Lex Machina Gives ANDA Litigators A New Competitive Edge

MENLO PARK, CA, September 23, 2014 – Lex Machina, creator of Legal Analytics®, a new category of legal technology, announced today the release of Legal Analytics for ANDA Litigation. This new capability enables Abbreviated New Drug Application (ANDA) pharma litigators to leverage the company’s innovative technology to make data-driven decisions about Hatch-Waxman case strategy and tactics. Lex Machina will show how in-house and law firm counsel use these new capabilities in a webcast on September 30.

“Providing ANDA attorneys with analytics specific to their practice area is another step forward in helping lawyers across the spectrum make data-driven decisions,” said Josh Becker, CEO. “As the number of ANDA cases increases, along with litigation costs, the ability to gain a competitive edge is more crucial than ever.”
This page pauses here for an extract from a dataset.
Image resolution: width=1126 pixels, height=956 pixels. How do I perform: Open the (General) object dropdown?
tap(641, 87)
Lex Machina’s unique platform includes hundreds of thousands of docket entries and documents from more than 2,500 ANDA cases filed since January 1, 2000. In-house counsel and law firm attorneys, and their teams, can now review ANDA-specific case lists for a particular district, judge, party, law firm, attorney, or patent.
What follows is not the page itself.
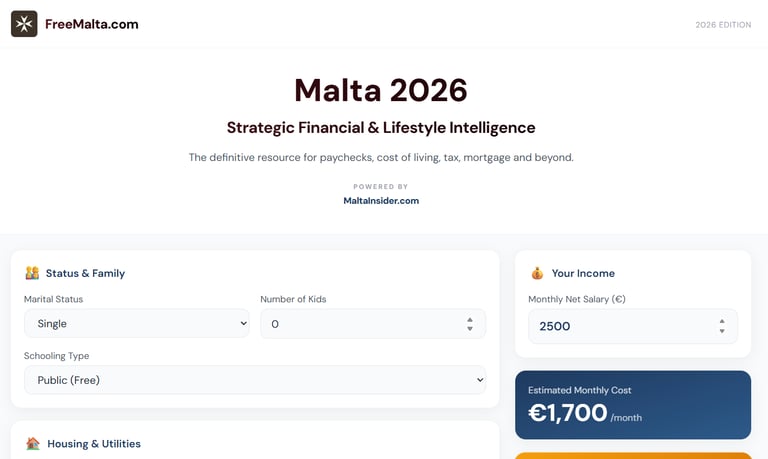
Task: Focus the Number of Kids field
Action: click(x=360, y=324)
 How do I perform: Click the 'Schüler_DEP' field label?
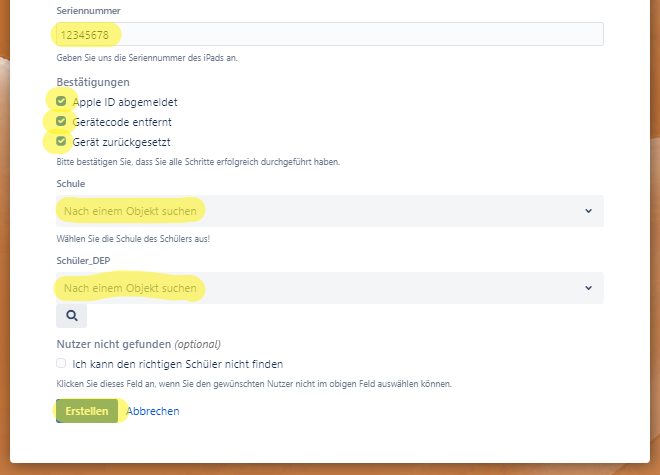(86, 261)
As customers in other IP practice areas have discovered, crunching Legal Analytics data will prove invaluable in helping ANDA attorneys prevail in an increasingly competitive environment. The data helps corporate users select appropriate outside counsel; law firm users pitch new clients and matters; and all users make informed decisions about where to file (or whether to seek transfer), pleadings, discovery and dispositive motions, claim construction, expert testimony and trial.

Pharma companies can now benchmark elements of their ANDA case strategy against those employed by their peers, whether brand or generic. Total case volumes, venues, settlement propensities, merits outcomes and other measures of strategic behavior can be quantified across the ANDA case set.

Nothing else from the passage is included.